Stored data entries
========

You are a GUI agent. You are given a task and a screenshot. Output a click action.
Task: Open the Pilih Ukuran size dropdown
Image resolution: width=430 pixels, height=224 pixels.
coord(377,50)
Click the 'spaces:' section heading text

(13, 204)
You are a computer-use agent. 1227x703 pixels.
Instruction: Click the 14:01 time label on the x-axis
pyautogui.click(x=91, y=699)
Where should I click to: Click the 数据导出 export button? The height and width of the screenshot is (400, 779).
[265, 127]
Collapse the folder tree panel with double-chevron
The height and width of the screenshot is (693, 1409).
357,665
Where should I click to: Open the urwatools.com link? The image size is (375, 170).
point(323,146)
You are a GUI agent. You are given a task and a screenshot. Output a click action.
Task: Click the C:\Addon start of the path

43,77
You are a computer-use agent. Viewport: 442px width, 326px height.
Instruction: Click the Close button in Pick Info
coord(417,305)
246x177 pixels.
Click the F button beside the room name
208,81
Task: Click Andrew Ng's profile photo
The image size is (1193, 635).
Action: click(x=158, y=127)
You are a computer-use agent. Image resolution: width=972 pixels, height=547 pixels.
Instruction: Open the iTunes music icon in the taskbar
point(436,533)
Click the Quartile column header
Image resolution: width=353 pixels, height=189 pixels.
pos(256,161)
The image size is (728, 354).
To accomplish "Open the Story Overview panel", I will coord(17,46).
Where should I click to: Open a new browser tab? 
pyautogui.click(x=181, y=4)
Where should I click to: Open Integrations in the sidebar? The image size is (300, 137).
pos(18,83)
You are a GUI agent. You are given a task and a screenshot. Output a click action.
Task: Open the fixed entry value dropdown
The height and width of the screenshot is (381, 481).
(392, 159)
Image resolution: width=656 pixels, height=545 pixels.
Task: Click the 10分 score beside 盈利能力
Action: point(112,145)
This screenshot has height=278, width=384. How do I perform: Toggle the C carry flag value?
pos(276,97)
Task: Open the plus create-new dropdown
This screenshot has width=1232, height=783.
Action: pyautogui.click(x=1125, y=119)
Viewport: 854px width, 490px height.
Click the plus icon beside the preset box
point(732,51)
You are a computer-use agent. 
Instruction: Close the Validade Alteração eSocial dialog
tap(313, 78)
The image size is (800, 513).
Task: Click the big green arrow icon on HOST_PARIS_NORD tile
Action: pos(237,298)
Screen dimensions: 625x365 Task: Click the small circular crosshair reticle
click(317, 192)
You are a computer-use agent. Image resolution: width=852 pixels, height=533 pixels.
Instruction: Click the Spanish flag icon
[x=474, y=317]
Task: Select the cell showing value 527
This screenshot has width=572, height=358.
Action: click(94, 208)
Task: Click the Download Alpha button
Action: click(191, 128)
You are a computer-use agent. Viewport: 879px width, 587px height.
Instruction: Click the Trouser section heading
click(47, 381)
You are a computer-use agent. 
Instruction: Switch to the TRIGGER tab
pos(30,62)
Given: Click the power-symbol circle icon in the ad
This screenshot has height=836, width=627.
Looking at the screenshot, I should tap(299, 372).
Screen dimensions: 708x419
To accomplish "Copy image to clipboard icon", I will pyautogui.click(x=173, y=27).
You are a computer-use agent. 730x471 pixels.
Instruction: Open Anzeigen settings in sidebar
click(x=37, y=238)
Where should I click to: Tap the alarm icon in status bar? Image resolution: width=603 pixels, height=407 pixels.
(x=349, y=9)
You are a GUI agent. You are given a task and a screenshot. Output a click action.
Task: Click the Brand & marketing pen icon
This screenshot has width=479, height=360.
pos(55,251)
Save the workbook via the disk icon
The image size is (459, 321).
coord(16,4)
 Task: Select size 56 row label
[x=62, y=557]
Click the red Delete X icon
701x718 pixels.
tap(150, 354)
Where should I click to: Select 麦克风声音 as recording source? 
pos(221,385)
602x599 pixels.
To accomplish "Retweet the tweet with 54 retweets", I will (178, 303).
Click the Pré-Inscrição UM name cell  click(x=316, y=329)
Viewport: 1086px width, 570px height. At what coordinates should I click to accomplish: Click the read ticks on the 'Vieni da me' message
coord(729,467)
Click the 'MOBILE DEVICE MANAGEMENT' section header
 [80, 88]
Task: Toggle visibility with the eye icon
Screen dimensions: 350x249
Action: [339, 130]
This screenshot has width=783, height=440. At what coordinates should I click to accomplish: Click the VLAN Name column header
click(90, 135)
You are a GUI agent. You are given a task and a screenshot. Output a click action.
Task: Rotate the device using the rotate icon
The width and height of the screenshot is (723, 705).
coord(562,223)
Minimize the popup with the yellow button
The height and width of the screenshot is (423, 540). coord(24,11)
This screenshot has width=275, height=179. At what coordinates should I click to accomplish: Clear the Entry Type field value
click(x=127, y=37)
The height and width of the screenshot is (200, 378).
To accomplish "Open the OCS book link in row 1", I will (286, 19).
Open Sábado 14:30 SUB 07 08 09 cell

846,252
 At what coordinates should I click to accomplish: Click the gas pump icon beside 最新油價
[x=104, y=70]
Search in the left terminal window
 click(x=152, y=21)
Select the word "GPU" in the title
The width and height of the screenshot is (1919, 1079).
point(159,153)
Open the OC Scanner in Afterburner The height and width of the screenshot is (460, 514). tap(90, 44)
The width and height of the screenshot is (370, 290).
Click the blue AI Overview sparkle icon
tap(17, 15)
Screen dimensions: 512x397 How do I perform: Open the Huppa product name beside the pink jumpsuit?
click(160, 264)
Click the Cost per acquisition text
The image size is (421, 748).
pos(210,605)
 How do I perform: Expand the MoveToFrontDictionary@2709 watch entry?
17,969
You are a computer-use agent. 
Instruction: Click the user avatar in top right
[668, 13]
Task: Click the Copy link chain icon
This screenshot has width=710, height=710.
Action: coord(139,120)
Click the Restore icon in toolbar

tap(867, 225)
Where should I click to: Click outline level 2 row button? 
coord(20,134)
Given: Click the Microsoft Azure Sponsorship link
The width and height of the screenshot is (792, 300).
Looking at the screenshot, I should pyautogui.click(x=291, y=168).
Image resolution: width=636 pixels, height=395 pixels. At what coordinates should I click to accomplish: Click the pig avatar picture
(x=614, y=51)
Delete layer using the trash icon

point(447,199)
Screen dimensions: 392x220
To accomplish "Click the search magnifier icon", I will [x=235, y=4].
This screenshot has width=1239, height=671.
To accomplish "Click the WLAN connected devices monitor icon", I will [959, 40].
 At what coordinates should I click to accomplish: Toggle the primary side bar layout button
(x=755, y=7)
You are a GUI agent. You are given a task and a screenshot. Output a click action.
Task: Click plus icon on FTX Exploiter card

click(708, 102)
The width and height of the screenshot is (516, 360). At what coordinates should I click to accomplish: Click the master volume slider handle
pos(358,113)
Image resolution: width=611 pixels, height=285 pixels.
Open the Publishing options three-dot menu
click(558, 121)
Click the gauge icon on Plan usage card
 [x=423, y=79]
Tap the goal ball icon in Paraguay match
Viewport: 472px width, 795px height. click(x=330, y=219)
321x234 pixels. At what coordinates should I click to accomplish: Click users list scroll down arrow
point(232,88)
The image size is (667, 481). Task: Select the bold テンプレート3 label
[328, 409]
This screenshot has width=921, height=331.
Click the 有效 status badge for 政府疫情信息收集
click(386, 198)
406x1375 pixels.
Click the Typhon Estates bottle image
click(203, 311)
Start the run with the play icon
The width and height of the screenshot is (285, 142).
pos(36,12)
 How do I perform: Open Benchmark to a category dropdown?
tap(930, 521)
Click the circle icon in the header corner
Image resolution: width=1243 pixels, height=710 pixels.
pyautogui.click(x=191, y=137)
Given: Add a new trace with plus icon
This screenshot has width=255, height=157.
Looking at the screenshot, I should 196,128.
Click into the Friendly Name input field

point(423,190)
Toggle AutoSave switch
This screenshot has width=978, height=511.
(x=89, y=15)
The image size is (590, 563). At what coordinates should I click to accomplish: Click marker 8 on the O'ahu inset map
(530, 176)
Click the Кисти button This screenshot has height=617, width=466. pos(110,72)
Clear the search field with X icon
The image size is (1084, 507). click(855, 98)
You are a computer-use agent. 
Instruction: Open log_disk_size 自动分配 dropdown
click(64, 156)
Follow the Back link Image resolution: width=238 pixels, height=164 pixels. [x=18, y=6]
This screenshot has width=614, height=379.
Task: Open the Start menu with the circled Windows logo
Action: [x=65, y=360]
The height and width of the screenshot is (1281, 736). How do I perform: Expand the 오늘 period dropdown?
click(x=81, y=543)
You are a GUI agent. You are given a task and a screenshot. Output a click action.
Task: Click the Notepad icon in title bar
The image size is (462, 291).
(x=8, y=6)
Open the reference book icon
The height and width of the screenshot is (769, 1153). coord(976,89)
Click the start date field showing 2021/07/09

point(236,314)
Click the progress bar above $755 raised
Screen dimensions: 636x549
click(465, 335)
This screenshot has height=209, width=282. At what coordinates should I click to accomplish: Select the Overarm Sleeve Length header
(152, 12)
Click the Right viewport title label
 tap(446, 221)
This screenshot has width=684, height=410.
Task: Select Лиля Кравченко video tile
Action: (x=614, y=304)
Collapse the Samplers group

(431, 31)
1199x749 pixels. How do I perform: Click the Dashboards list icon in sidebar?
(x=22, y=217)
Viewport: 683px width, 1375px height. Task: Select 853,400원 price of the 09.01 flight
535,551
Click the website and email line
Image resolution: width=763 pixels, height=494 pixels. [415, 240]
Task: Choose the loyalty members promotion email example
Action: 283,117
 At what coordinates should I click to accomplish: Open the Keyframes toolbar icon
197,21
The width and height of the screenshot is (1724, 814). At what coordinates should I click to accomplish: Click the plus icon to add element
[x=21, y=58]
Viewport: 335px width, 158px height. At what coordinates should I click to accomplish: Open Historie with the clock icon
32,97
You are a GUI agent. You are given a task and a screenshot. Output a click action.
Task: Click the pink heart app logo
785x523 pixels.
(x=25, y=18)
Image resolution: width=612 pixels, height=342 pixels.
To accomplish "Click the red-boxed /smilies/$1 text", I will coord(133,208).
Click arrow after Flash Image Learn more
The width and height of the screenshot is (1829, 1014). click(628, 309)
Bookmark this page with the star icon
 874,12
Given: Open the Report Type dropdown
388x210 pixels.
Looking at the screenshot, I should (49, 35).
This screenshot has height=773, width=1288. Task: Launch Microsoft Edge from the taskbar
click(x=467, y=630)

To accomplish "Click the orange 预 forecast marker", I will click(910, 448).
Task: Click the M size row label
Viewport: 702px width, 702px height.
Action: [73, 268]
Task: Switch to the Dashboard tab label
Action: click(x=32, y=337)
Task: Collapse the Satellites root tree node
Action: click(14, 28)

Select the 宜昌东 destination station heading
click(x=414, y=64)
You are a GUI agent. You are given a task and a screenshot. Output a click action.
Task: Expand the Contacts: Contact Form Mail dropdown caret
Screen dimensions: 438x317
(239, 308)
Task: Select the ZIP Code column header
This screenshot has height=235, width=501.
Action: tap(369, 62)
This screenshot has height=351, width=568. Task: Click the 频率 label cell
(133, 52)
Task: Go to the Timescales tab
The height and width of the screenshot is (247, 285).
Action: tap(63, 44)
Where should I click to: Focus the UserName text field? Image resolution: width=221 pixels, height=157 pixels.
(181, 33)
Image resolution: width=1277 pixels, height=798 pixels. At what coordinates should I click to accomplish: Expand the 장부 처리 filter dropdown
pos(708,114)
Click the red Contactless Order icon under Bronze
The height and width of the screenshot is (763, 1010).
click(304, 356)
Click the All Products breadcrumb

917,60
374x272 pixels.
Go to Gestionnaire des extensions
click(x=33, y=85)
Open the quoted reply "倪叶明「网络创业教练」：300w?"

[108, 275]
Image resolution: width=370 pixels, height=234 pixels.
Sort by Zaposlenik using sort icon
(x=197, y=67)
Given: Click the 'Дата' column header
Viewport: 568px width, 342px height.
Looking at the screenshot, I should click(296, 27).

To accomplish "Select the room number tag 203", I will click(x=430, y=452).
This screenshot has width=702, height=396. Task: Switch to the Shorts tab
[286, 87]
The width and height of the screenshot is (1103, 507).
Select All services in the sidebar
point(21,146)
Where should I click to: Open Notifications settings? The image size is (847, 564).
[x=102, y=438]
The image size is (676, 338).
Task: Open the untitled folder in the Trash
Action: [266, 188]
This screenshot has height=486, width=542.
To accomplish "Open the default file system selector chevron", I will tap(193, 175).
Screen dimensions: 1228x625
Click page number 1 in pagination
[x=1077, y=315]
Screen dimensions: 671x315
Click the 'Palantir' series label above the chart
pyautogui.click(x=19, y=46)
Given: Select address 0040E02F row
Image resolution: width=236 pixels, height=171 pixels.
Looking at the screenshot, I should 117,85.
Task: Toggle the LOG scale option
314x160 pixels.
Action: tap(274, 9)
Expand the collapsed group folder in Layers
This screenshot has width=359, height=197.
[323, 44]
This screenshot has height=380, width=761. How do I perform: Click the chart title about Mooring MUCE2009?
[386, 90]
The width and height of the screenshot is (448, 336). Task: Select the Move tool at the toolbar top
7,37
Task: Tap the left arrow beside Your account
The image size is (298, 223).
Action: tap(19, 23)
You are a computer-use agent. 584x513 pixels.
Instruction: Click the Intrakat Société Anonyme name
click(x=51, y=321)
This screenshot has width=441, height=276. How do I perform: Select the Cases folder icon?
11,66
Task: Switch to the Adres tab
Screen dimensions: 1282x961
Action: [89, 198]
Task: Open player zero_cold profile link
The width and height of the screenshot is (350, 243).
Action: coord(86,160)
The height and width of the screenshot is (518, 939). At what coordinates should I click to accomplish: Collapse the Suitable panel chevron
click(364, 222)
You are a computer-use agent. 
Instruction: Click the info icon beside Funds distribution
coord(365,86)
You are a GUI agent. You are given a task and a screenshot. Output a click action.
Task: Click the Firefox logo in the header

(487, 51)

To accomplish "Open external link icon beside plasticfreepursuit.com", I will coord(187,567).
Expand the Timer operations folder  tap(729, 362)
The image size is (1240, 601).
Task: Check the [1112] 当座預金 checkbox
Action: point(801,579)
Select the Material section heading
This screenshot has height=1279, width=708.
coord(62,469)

========

» DESCRIPTION OF THE TASK
Scan the entries above for the string "profile", and copy every line where it turns up.

» SOLUTION FOR THIS EXERCISE
Task: Click Andrew Ng's profile photo
Task: Open player zero_cold profile link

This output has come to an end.